All of the data that follows should be output again without any alteration.
### Data for this task ###
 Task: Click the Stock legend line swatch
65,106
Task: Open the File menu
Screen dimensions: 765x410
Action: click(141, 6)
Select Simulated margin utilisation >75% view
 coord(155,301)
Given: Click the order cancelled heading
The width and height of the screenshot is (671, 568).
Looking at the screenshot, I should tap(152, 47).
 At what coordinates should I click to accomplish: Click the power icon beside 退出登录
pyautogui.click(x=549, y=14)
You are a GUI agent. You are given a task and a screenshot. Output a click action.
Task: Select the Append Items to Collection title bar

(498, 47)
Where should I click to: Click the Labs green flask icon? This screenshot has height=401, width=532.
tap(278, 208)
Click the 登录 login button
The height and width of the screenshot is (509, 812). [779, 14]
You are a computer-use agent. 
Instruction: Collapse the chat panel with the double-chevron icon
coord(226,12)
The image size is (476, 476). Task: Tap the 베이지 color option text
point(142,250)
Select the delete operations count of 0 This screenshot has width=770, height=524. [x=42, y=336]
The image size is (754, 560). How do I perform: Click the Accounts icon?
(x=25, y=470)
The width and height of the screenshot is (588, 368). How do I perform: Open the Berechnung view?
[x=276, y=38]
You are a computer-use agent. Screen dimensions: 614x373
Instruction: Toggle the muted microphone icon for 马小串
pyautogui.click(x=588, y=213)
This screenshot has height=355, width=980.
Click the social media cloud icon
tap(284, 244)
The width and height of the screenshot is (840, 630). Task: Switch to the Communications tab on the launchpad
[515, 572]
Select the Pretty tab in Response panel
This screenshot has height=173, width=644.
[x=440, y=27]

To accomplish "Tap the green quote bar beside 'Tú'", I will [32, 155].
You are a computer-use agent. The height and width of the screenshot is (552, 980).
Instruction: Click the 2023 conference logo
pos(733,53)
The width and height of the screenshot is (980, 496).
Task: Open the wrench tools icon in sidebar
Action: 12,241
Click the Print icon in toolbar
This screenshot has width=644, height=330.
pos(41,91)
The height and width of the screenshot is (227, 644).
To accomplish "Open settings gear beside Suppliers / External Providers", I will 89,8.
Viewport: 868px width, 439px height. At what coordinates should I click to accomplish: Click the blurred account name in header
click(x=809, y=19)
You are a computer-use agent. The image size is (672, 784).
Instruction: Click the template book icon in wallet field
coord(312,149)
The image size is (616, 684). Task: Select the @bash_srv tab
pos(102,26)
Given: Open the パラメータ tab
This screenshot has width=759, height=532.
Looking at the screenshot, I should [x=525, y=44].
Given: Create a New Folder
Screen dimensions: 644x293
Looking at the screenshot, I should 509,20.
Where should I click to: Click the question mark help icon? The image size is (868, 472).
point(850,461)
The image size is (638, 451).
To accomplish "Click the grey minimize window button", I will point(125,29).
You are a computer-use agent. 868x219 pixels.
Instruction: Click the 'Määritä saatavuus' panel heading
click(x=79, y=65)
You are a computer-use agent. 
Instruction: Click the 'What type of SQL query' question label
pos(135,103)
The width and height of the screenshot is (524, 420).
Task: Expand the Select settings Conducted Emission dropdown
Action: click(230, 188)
###
• **Task output**
 Task: Click the Stock legend line swatch
65,106
Task: Open the File menu
Screen dimensions: 765x410
Action: click(141, 6)
Select Simulated margin utilisation >75% view
 coord(155,301)
Given: Click the order cancelled heading
The width and height of the screenshot is (671, 568).
Looking at the screenshot, I should tap(152, 47).
 At what coordinates should I click to accomplish: Click the power icon beside 退出登录
pyautogui.click(x=549, y=14)
You are a GUI agent. You are given a task and a screenshot. Output a click action.
Task: Select the Append Items to Collection title bar

(498, 47)
Where should I click to: Click the Labs green flask icon? This screenshot has height=401, width=532.
tap(278, 208)
Click the 登录 login button
The height and width of the screenshot is (509, 812). [779, 14]
You are a computer-use agent. 
Instruction: Collapse the chat panel with the double-chevron icon
coord(226,12)
The image size is (476, 476). Task: Tap the 베이지 color option text
point(142,250)
Select the delete operations count of 0 This screenshot has width=770, height=524. [x=42, y=336]
The image size is (754, 560). How do I perform: Click the Accounts icon?
(x=25, y=470)
The width and height of the screenshot is (588, 368). How do I perform: Open the Berechnung view?
[x=276, y=38]
You are a computer-use agent. Screen dimensions: 614x373
Instruction: Toggle the muted microphone icon for 马小串
pyautogui.click(x=588, y=213)
This screenshot has height=355, width=980.
Click the social media cloud icon
tap(284, 244)
The width and height of the screenshot is (840, 630). Task: Switch to the Communications tab on the launchpad
[515, 572]
Select the Pretty tab in Response panel
This screenshot has height=173, width=644.
[x=440, y=27]

To accomplish "Tap the green quote bar beside 'Tú'", I will [32, 155].
You are a computer-use agent. The height and width of the screenshot is (552, 980).
Instruction: Click the 2023 conference logo
pos(733,53)
The width and height of the screenshot is (980, 496).
Task: Open the wrench tools icon in sidebar
Action: 12,241
Click the Print icon in toolbar
This screenshot has width=644, height=330.
pos(41,91)
The height and width of the screenshot is (227, 644).
To accomplish "Open settings gear beside Suppliers / External Providers", I will 89,8.
Viewport: 868px width, 439px height. At what coordinates should I click to accomplish: Click the blurred account name in header
click(x=809, y=19)
You are a computer-use agent. The image size is (672, 784).
Instruction: Click the template book icon in wallet field
coord(312,149)
The image size is (616, 684). Task: Select the @bash_srv tab
pos(102,26)
Given: Open the パラメータ tab
This screenshot has width=759, height=532.
Looking at the screenshot, I should [x=525, y=44].
Given: Create a New Folder
Screen dimensions: 644x293
Looking at the screenshot, I should 509,20.
Where should I click to: Click the question mark help icon? The image size is (868, 472).
point(850,461)
The image size is (638, 451).
To accomplish "Click the grey minimize window button", I will point(125,29).
You are a computer-use agent. 868x219 pixels.
Instruction: Click the 'Määritä saatavuus' panel heading
click(x=79, y=65)
You are a computer-use agent. 
Instruction: Click the 'What type of SQL query' question label
pos(135,103)
The width and height of the screenshot is (524, 420).
Task: Expand the Select settings Conducted Emission dropdown
Action: click(230, 188)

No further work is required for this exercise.